To better tackle these new challenges, the United States and India should work together by starting a conversation between both government and non-government players to develop creative approaches that improve trust in democratic institutions. By bringing together government officials, social media companies, educational institutions, open governance organizations, and others to share ideas and chart paths forward, we could develop innovative policy solutions in areas of internet governance, the effect of social media on democracy and the intersection of big data and privacy, among others.

These domestic challenges exist in a global environment where there is increasing skepticism by some concerning the form of liberal democracy practiced by the United States and India. The rise of right-wing populism in Europe and the United States (which includes and precipitated the election of Donald Trump) in the past few years has shocked many, and from the United States to Poland to Hungary, governments have attempted to undermine democratic institutions. Turkey’s democracy has regressed at the hands of President Recep Tayyip Erdogan, as has democracy in the Philippines under President Rodrigo Duterte. And in India too, there are concerns over the actions of far-right Hindu nationalists and measures to restrict space for civil society and a free press.
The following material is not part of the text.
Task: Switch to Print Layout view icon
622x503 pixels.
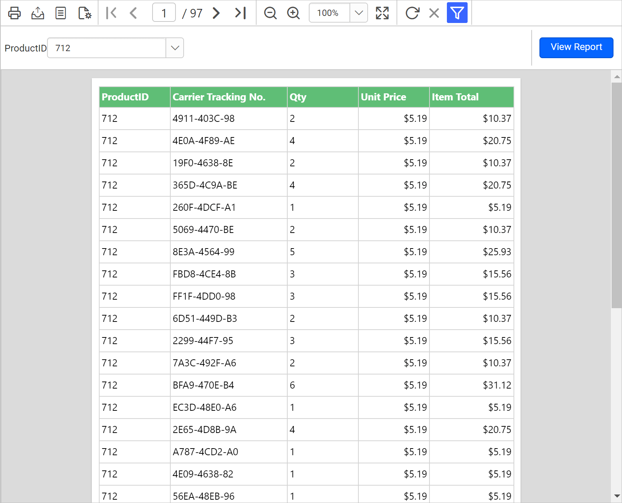Action: (60, 13)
Combating what appears to some to be a wave of anti-democratic global populism requires countries to fight back by supporting emerging and transitioning democracies and working to reestablish democratic norms in their own nations. The partnership between the United States and India can play an important role in this effort, in particular through multilateral organizations like the Community of Democracies and the Open Government Partnership, both of which enable democracies to work together to strengthen democratic institutions.

In the Community of Democracies – of which the United States and India are both members – we recommend that the two countries lead an effort to share best practices for building democratic institutions, from a strong judiciary to a free press, with transitioning democracies that are seeking just this kind of assistance.

Likewise, the two countries should work together in the Open Government Partnership, which India should join. The OGP serves as a global platform for countries to improve government transparency, and India and the United States could share their unique experiences and challenges in building transparent executive branch agencies, creating national budgets and providing information on government activities to the public.

The key to the success of India and the United States – economic growth, military might, global leadership roles – has been built on a foundation of democratic institutions and principles, as well as a shared sense of responsibility to encourage democracies to flourish.  With both countries – and the world – facing serious challenges to the strength of democracy, it is only natural that the world’s two largest democracies band together to help one another and others in continuing that never-ending journey to deepen democracy and ensure that it is present to deliver for people.

Yamini Aiyar is President and Chief Executive of the Centre for Policy Research, a public policy research organization based in India. Lisa Gilbert is Vice President for Legislative Affairs at Public Citizen, a U.S. organization promoting accountable and transparent governance. The authors are members of a Center for American Progress Task Force on U.S.-India Relations, from where this article is adapted.